## EXERCISE DETAILS
Tally the lines in the listing below that include "sidebar". Answer with the count and nothing more.

## EXTRACTED INFORMATION
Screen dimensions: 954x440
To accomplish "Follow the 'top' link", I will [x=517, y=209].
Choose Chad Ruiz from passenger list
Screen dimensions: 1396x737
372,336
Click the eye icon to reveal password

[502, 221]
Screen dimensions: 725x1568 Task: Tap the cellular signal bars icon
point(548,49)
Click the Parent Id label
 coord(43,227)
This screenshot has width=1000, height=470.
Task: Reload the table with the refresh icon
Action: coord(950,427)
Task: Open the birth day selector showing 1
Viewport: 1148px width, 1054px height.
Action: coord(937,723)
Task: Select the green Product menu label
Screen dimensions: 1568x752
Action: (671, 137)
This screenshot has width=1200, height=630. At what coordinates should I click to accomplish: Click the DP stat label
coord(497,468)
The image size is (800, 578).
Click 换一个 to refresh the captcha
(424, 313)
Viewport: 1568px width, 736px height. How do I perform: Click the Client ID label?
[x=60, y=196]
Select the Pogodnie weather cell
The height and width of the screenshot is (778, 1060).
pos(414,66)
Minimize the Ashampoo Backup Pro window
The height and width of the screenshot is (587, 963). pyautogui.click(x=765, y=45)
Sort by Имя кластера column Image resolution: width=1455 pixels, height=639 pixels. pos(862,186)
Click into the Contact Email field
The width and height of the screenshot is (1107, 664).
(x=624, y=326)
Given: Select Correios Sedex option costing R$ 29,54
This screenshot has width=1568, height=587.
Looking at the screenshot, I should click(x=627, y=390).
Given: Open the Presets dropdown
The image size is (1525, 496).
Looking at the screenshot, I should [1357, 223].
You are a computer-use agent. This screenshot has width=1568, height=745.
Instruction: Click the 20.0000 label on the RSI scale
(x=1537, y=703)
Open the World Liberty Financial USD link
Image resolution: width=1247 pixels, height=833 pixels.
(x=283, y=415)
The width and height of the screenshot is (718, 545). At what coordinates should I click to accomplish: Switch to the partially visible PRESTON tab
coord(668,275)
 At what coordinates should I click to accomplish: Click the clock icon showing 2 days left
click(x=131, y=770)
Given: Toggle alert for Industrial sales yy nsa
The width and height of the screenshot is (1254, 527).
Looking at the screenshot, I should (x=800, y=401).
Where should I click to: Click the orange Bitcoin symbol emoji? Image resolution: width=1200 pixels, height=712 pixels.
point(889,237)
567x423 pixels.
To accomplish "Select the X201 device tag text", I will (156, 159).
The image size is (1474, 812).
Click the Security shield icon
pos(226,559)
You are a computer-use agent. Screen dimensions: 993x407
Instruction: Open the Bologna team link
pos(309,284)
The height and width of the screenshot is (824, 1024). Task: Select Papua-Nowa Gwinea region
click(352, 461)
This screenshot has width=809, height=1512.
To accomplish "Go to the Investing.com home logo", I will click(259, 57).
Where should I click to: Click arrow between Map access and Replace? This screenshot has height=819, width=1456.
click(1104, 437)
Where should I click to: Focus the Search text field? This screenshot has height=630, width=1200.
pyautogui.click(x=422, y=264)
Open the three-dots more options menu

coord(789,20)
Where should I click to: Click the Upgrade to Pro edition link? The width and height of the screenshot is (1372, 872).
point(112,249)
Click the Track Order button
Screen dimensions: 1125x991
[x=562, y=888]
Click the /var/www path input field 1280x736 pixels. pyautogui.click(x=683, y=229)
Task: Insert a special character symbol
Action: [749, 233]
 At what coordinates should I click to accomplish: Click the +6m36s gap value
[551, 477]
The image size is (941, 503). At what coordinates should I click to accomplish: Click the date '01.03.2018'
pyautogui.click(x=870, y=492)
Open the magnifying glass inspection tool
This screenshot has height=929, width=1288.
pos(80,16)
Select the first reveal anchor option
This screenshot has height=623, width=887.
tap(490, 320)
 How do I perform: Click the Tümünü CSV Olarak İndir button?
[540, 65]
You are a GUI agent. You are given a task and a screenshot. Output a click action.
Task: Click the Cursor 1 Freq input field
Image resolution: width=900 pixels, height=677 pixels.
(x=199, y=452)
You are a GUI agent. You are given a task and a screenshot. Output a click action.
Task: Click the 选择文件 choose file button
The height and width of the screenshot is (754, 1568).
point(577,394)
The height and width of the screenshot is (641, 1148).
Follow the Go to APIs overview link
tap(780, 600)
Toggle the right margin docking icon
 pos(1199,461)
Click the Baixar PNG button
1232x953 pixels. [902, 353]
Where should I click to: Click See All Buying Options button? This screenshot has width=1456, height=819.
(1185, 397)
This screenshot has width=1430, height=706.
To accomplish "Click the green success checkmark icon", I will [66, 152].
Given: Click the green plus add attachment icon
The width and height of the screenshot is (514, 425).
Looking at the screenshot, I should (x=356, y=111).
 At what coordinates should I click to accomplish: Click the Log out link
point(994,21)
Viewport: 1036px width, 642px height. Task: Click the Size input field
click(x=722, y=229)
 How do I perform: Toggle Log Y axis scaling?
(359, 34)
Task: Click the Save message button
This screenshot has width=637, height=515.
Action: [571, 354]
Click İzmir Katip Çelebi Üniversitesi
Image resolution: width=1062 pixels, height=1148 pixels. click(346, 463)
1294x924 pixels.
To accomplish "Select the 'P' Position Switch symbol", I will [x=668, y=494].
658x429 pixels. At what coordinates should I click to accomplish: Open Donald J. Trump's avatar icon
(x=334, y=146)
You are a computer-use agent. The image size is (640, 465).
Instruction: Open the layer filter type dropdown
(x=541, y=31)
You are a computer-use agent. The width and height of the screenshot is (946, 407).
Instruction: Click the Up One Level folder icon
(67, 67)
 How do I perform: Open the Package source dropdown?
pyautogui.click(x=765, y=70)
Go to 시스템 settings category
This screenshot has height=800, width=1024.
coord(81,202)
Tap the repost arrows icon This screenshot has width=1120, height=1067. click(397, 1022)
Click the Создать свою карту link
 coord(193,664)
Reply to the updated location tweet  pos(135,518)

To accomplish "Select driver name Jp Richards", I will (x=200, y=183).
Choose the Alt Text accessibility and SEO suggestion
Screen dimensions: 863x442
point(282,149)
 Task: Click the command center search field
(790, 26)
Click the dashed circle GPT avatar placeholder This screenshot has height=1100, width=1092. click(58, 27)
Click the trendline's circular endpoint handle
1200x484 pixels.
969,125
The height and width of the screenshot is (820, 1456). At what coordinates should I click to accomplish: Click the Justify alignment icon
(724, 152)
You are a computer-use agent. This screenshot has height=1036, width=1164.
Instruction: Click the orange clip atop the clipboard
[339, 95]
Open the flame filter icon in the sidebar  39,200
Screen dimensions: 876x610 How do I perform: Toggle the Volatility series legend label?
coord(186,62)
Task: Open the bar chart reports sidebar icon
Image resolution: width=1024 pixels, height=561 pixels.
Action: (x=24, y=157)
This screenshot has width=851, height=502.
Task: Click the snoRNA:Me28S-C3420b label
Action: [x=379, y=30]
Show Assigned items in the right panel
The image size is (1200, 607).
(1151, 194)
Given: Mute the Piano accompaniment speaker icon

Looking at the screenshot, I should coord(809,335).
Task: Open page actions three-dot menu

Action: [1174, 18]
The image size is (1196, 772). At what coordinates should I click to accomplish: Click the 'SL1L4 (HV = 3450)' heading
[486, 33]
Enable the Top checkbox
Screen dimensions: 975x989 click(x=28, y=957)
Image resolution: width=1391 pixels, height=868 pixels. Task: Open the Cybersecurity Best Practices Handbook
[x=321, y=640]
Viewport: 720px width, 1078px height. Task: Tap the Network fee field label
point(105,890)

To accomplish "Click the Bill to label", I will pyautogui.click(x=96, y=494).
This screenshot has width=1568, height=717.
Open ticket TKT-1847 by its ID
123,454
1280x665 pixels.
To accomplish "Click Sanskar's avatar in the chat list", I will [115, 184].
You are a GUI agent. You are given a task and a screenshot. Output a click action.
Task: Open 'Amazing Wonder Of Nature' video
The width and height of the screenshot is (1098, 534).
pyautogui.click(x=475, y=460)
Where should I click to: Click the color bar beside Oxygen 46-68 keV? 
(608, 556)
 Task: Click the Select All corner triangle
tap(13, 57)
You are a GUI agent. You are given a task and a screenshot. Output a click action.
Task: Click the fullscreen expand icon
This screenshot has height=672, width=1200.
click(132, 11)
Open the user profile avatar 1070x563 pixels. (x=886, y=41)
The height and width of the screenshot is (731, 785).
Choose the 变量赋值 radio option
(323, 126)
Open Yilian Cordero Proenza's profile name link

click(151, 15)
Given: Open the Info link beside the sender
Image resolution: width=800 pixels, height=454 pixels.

## EXPECTED OUTPUT
2